On appeal, Provider argues that its application for fee review was
timely, arguing that the 90 days within which to file an application for fee review
began on May 8, 2002, when Provider sent American, the responsible insurer, a
bill for Claimant's services. Provider claims that, inasmuch as Kemper was not the
responsible insurer, Provider, having originally submitted a bill to Kemper on May
7, 2001, did not start the 90 day period referenced in Section 306(f.1)(5) of the
Act.3 We disagree.

Section 306(f.1)(5) of the Act governs the initiation of fee disputes
and states that a provider who has submitted reports and a bill to an employer or
insurer and disputes the amount of payment rendered or the timeliness of the
payment "shall file an application for fee review with the department no more than
thirty (30) days following notification of a disputed treatment or ninety (90) days

2 Our review is limited to determining whether constitutional rights were violated, an
error of law committed and whether the necessary findings are supported by substantial
evidence. Harburg Medical Sales Company v. Bureau of Workers' Compensation (PMA
Insurance Company), 784 A.2d 866 (Pa. Cmwlth. 2001).
3 The hearing examiner made no findings with respect to the relationship between
Kemper and American.
3

following the original billing date of treatment." The medical cost containment
regulations provided by the Department state that the application shall be filed no
more than 30 days following notification of a disputed treatment or ninety days
following the original billing date of the treatment, which ever is later. 34 Pa.
Code § 127.252(a). The provider has 90 days from the original billing date to file
a petition for fee review. Thomas Jefferson University Hospital v. Bureau of
Workers' Compensation Medical Fee Review Hearing Office, 794 A.2d 933 (Pa.
Cmwlth. 2002).

Both the Act and the Code refer to "the original billing date" of the
treatment. The hearing officer concluded that the original billing date was May 3,
2001. Provider argues, however, that the 90 day statute of limitations did not begin
to run until May 8, 2002, when it sent a bill to the insurer it claims was actually
responsible for paying the claim, American.
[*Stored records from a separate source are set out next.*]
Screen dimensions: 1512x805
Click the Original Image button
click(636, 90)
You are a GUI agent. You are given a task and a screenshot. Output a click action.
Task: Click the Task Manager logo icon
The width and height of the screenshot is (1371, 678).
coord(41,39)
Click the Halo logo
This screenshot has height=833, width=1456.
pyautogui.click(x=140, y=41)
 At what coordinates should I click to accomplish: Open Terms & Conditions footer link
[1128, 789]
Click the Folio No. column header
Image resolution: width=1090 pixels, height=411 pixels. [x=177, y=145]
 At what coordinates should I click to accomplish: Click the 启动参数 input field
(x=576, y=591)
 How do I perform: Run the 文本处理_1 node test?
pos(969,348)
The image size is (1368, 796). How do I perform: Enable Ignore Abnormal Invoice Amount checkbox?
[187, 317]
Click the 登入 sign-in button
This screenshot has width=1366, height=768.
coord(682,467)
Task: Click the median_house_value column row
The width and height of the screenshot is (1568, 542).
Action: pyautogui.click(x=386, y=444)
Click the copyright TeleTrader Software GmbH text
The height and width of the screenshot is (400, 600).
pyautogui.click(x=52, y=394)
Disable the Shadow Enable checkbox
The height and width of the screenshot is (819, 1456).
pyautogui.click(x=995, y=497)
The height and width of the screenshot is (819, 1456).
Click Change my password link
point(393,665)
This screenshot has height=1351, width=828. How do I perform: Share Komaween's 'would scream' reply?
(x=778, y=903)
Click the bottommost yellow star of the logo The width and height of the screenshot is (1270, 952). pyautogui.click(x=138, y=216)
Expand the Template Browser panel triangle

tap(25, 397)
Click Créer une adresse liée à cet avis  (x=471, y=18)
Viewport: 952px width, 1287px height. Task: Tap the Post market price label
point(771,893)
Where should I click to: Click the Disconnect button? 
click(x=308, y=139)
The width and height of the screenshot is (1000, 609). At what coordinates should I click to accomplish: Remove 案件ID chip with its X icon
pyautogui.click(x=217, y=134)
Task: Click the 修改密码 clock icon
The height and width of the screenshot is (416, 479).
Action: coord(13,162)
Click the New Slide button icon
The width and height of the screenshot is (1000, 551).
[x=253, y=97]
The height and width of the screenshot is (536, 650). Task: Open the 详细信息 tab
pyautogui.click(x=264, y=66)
Here, Kemper made payment to Provider after it was billed for
services provided to Claimant. The audit forms sent by Kemper with the checks
requested that further inquiries be sent to Kemper but also listed the insurance
carrier as American and also provided its address. If Provider had a dispute as to
the amount or timeliness of the payment, as it did here, it was required to file a
petition within 90 days of the original billing date. For Provider to argue that the
time period did not begin to run until it sent American a bill ignores the fact that
payment was in fact made to and accepted by Provider and, in accordance with the
Act, if it had a dispute as to the amount paid, it had 90 days after submission of the
bill to file a petition.

Moreover, this is not a case where the insurer was not known to
Provider. The audit forms sent by Kemper stated that the insurer was American.
4

The forms further provided that all additional billing was to be sent to Kemper and
Kemper, in fact, was the party who sent payment to Provider, which payment was
accepted by Provider.

In accordance with the above, the decision of the Bureau's fee review
hearing officer is affirmed.









JIM FLAHERTY, Senior Judge
5

IN THE COMMONWEALTH COURT OF PENNSYLVANIA
Temple University Hospital,
:

Petitioner

:




:


v.

: No. 1327 C.D. 2004




:
Pennsylvania Department of Labor and :
Industry, Bureau of Workers'
:
Compensation, Fee Review Hearing :
Office and American Protection
:
Insurance Company,

:

Respondents

:

O R D E R


Now, February 9, 2005, the decision of the Bureau's fee review
hearing officer, in the above-captioned matter, is affirmed.